An in vitro model has been developed to study the replication of ectromelia virus in murine macrophages (M phi).
Infection of
mineral oil-elicited peritoneal M phi cultures with either the virulent (Moscow) or attenuated (Hampstead) strain of ectromelia virus led to productive
infections. The kinetics of virus synthesis was similar to those seen following
infection of murine fibroblasts. In contrast, peritoneal M phi s activated by
intraperitoneal injection of
Corynebacterium parvum vaccine were found to be totally refractory to
infection by the attenuated strain and significantly more resistant to the virulent strain of ectromelia virus. Administration of C. parvum doses as small as 7 micrograms were sufficient to induce
antiviral activity. M phi resistance became maximal at 5-9 days after C. parvum administration; however, M phi resistance was unstable during in vitro culture.

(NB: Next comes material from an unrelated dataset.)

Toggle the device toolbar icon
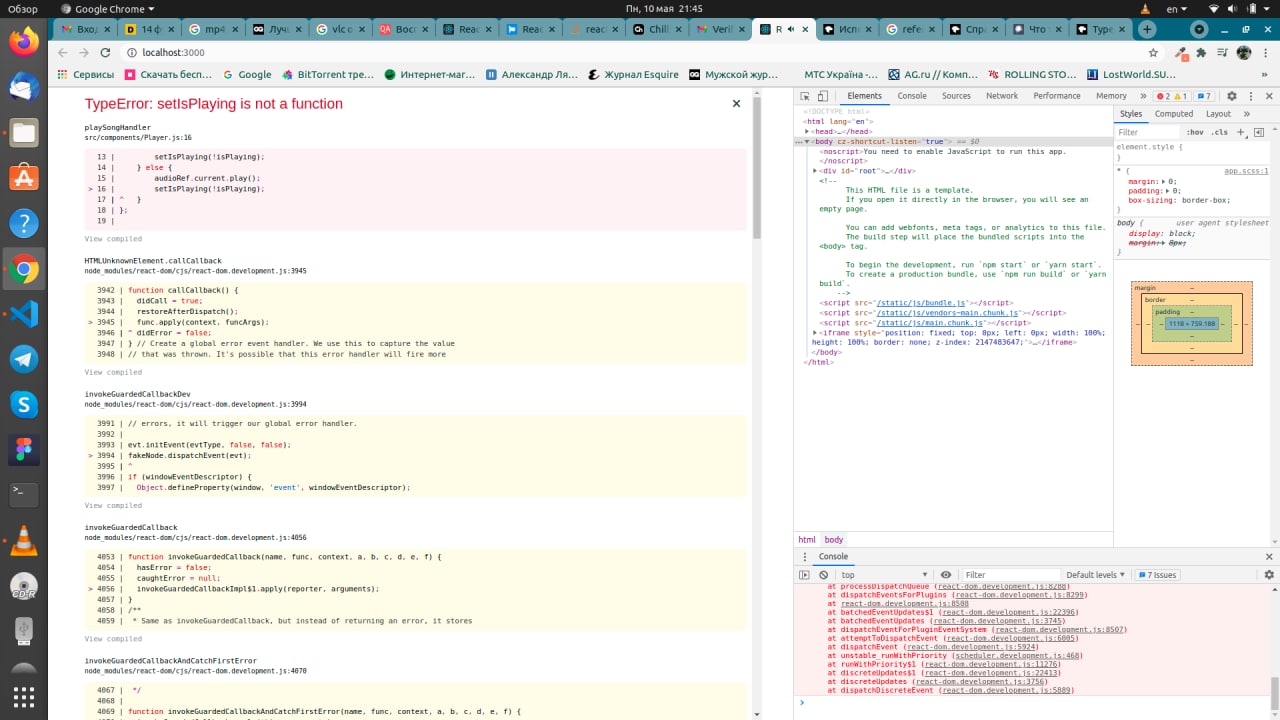This screenshot has height=720, width=1280. pos(822,96)
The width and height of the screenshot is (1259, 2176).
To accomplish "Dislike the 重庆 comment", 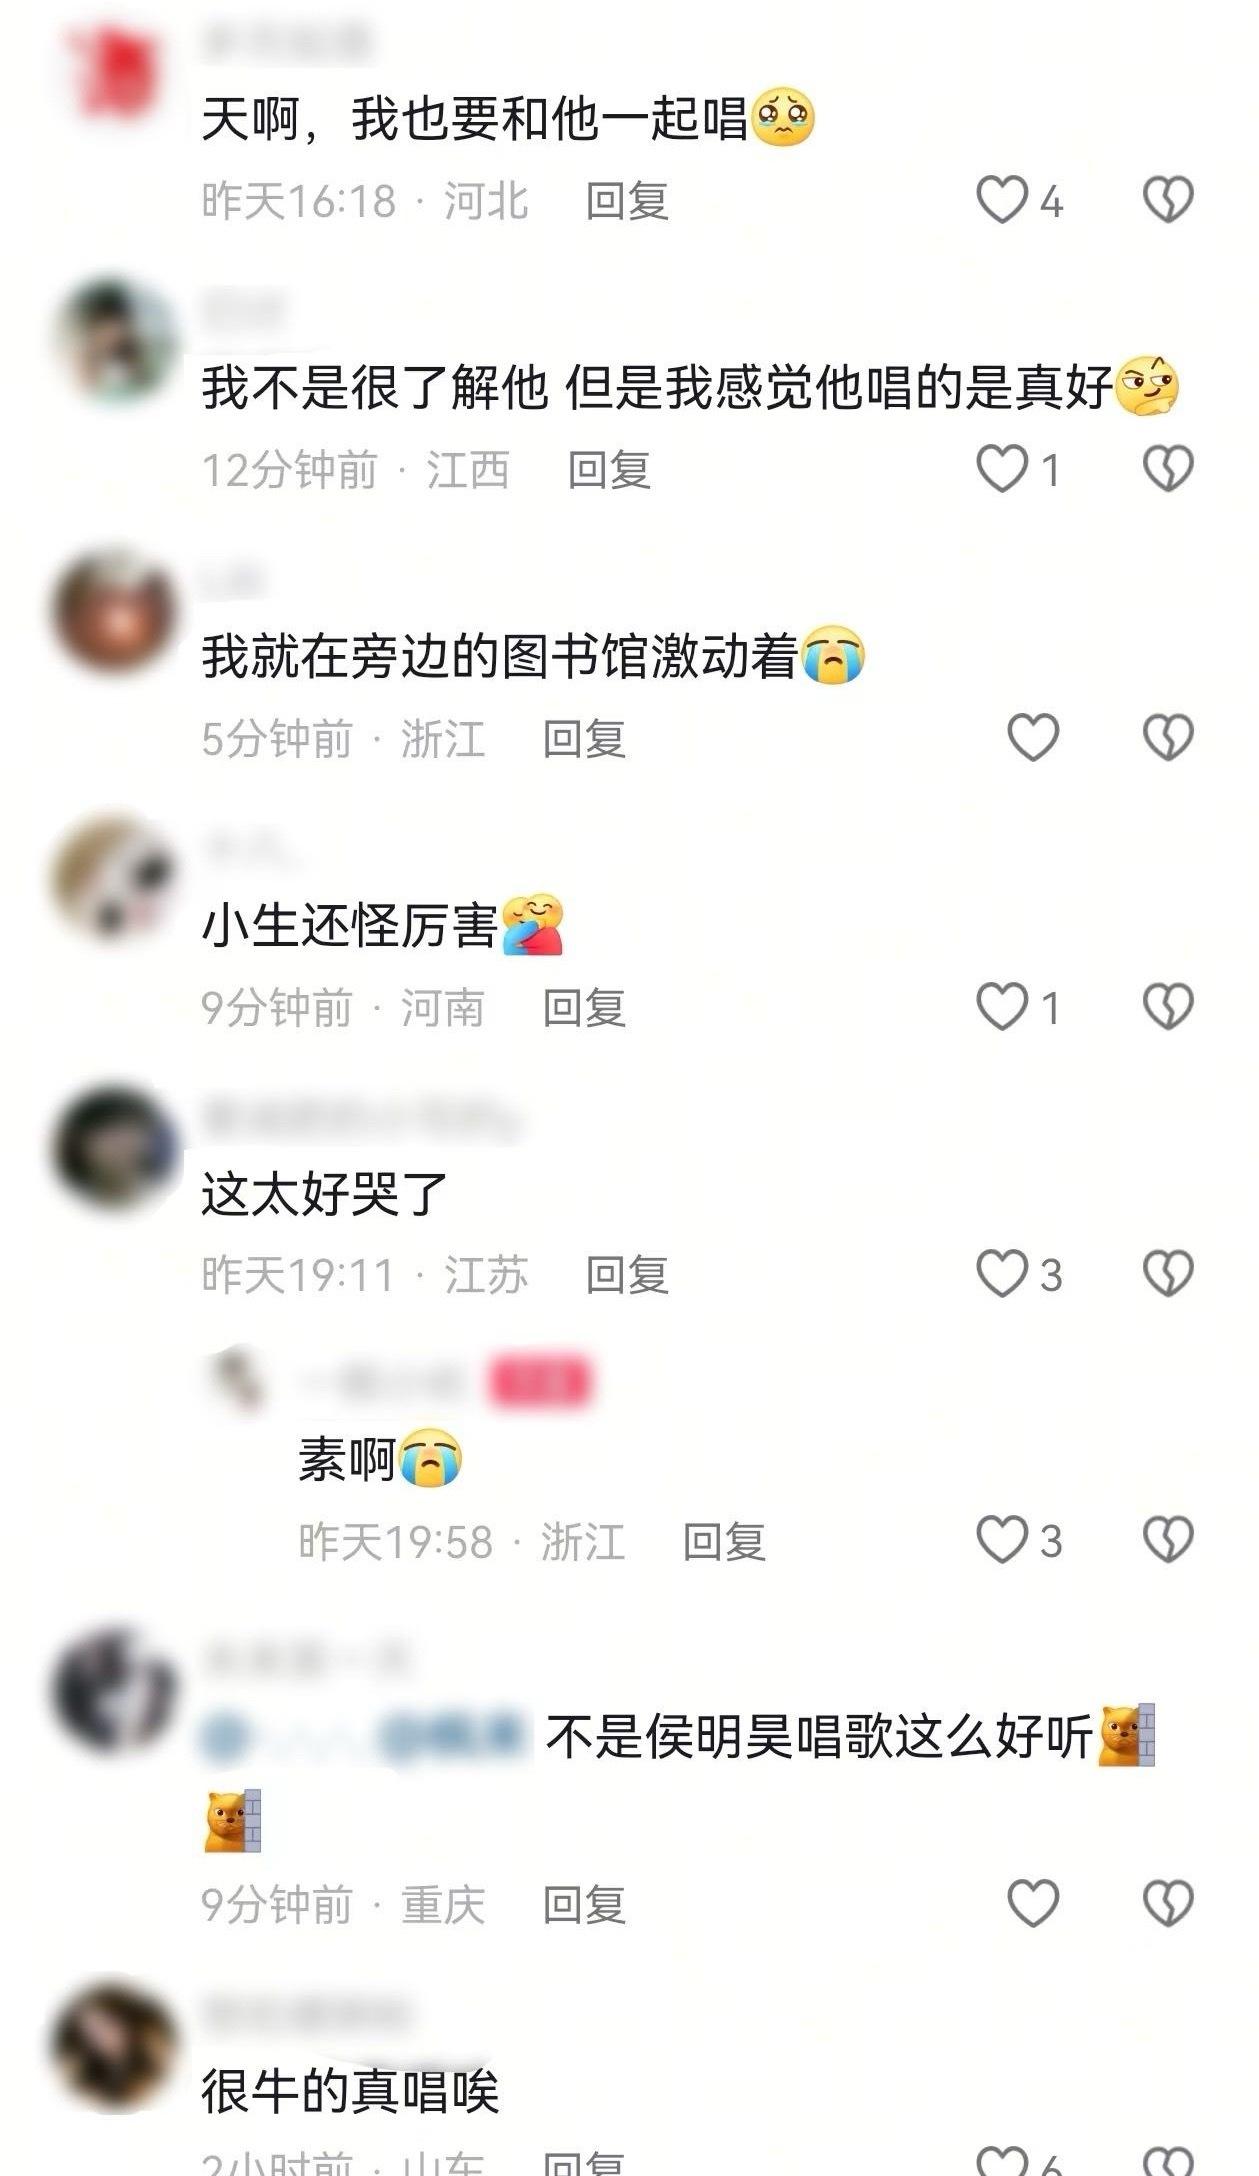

Decay of
antiviral activity was detected within the first 24 hr of culture and complete virus susceptibility returned after 5 days in culture. Peritoneal exudate cells (PEC) from C. parvum-immunized mice could induce resistance in susceptible M phi cultures during overnight cocultivation. In addition, cell-free culture supernatants from C. parvum-immune PEC could also induce resistance in susceptible M phi cultures, suggesting that a soluble factor, induced by C. parvum immunization and possessing
interferon activity, may account for the intrinsic resistance to ectromelia virus by activated M phi s.